What the task requires: Exactly the lines from the start of the data below through the line containing "Task: Open the ファイルを選択 file chooser" must be returned, and no others.
Input Start Marker
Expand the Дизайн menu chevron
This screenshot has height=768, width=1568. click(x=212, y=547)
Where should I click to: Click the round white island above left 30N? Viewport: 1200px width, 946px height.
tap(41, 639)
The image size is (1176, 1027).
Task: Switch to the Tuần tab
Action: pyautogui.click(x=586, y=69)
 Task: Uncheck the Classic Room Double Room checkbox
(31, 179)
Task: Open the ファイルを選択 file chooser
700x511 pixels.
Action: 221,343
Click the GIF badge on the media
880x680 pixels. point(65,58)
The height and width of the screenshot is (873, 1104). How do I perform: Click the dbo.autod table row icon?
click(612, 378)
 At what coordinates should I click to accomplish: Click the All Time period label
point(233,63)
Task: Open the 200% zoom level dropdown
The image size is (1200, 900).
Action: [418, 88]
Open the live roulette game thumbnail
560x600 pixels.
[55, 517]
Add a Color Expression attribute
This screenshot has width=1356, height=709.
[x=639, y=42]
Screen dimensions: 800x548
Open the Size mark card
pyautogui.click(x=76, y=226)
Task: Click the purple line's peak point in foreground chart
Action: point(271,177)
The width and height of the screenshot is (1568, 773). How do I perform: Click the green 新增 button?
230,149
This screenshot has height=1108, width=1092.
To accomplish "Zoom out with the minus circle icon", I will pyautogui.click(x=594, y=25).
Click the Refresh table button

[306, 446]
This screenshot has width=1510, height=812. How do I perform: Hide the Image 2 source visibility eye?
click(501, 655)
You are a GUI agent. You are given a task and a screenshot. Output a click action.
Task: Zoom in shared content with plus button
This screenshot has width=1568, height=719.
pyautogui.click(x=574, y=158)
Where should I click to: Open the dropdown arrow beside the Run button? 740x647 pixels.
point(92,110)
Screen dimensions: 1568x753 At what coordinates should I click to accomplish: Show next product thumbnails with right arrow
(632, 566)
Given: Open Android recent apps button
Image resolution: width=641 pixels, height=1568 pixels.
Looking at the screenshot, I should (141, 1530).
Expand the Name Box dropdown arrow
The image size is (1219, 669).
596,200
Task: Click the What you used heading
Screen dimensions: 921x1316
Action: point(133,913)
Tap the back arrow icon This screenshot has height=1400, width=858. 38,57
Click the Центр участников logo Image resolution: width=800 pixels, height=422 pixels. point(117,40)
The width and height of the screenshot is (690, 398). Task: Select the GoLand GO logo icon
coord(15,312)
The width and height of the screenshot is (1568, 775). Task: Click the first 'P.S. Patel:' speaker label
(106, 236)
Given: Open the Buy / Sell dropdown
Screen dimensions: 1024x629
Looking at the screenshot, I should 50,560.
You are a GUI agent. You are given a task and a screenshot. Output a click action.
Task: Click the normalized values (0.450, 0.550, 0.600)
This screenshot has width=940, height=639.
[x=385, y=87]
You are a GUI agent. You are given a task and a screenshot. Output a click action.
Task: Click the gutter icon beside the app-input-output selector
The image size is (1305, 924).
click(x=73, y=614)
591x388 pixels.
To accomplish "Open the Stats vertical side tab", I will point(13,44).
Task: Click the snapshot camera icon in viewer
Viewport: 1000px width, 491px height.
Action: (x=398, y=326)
Input End Marker
Solution to the problem:
Expand the Дизайн menu chevron
This screenshot has height=768, width=1568. click(x=212, y=547)
Where should I click to: Click the round white island above left 30N? Viewport: 1200px width, 946px height.
tap(41, 639)
The image size is (1176, 1027).
Task: Switch to the Tuần tab
Action: pyautogui.click(x=586, y=69)
 Task: Uncheck the Classic Room Double Room checkbox
(31, 179)
Task: Open the ファイルを選択 file chooser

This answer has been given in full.